Taking into account the main families of products produced and commercialized, the company predominantly works with the development of precision mechanics technologies, software, and electronics, which are transferred to its product portfolio. A criterion systematically observed in terms of DT is its degree of flexibility, that is, the potential to be transferred to diverse products (current and/or future portfolio). The company is currently developing new microprocessor solutions. After making this technology mature, the company intends to transfer it to its field equipment which, by virtue of this new technological solution, will offer additional functions.

Before the transfer of technologies developed to products, the formal and systematic procedure is to test the various configurations of the technology developed, to build prototypes of this technology, and to submit these prototypes to different conditions of stress. Such activities aim to analyze whether the technology meets the desired requirements and whether they are robust and mature enough to be transferred to the company's product portfolio.

Practices for Integration between the R&D Department and the Product Development Process Company A

The president of the Brazilian unit participates actively in strategic planning activities and reviews at company headquarters. He is responsible for presenting results and elaborating on action plans together with the directors and managers at the branches in Brazil and South America. This practice facilitates the sharing of knowledge and deployment of strategic plans defined by top management to the other branches.

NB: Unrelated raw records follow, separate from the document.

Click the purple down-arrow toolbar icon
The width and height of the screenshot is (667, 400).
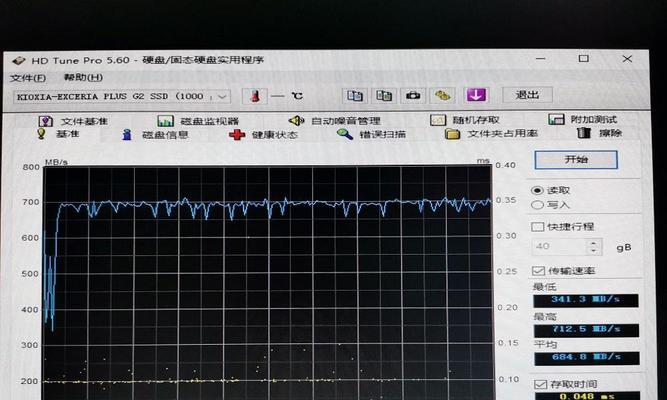[x=476, y=96]
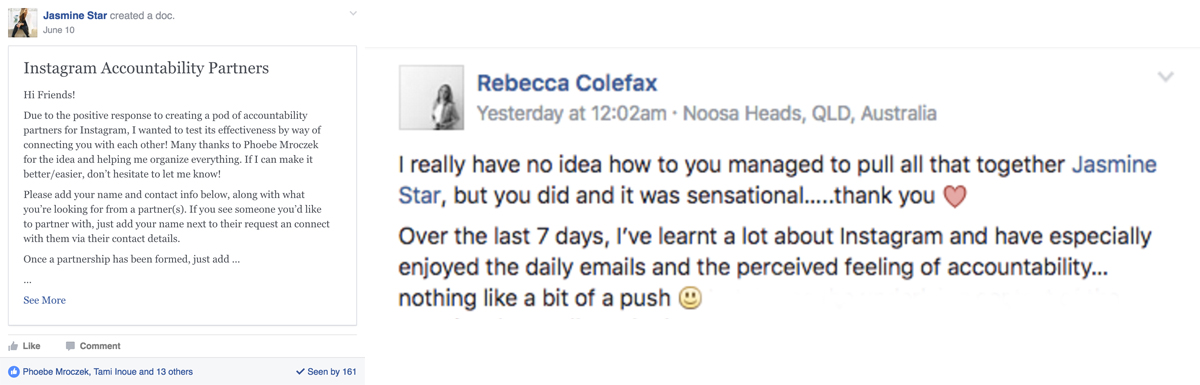Click the Like thumbs-up icon

13,346
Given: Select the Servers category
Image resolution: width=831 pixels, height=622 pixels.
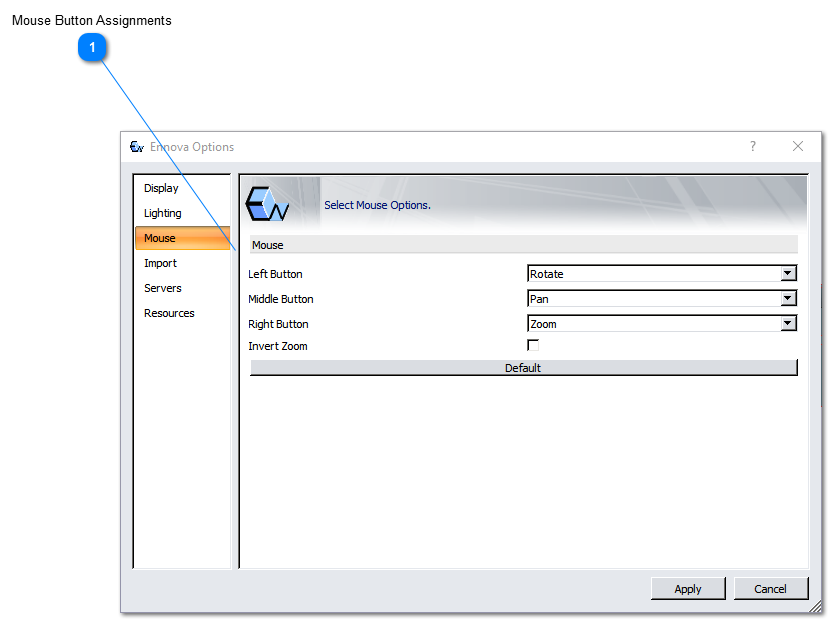Looking at the screenshot, I should [163, 288].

Figure 2: Technology transfer to the company's products.

With the purpose of identifying the needs of closer clients and making the customizations needed for their products, the branches should continuously monitor the specific needs of the market in which they operate. In this sense, the Brazilian unit strives to meet the needs of industries installed in South America in terms of industrial automation equipment. In order to identity the needs of these clients, the Brazilian unit uses traditional market survey activities conducted through the marketing function. With the intent of receiving information directly from the market, engineering representatives were observed to collaborate with marketing personnel in activities such as contacting clients and participating in sector trade shows.

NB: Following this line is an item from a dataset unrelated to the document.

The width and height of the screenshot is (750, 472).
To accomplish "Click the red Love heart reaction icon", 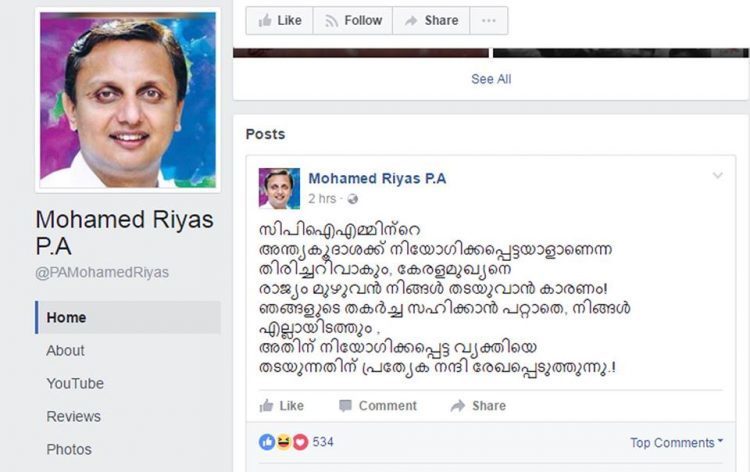I will coord(300,442).
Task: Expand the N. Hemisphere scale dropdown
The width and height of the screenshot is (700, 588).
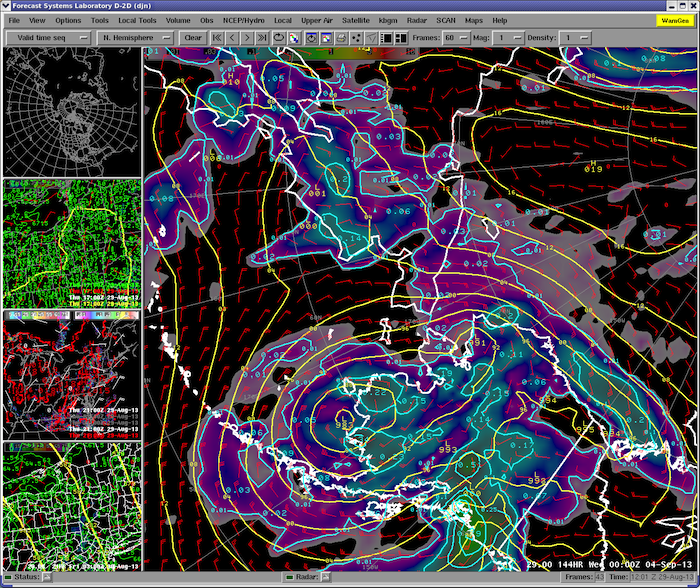Action: click(x=136, y=37)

The collocation at the Brazilian branch occurs between the marketing and engineering functions. The production function, in turn, is located at the unit's factory in another installation (with the unit's factory). According to those interviewed, this practice facilitates face-to-face contact between marketing and engineering representatives, which favors interaction and consequently improves the sharing of knowledge between these technical and managerial areas involved in new product projects.

However, in product projects that demand technological innovations, collocation is a factor that inhibits integration. That is the reason why the R&D centers are geographically located distant from the branches (in other countries). Furthermore, the company is able to harness local markets while using expertise available world-wide. The company tries to minimize this geographic distance and increase the integration among marketing, engineering, and production functions at each branch with R&D centers (located in Japan, the USA and Singapore), through the adoption of virtual tools such as the Internet and Intranet. This means that R&D company employees are working together with more people than ever before. Furthermore, aimed at improving integration in technology and product development, marketing, engineering, and production managers and coordinators from the Brazilian unit frequently visit the head offices in Japan and the company's other R&D centers.

The formation of cross-functional teams with representatives from the engineering, production, and marketing functions is a practice institutionalized by the Brazilian branch for new product projects. Marketing personnel tend to have more intense involvement in the predevelopment phase, when the company needs detailed information concerning client needs; during the development phase, the function is temporarily removed from the project because the technical development work becomes the responsibility of engineering and production. It is worth noting that in projects that demand technological innovations, R&D representatives are inserted in these teams (during the predevelopment, development, and post development phases). In this case, interaction and collaboration occur through mechanisms of virtual tools and onsite visits, as already mentioned in the above paragraphs.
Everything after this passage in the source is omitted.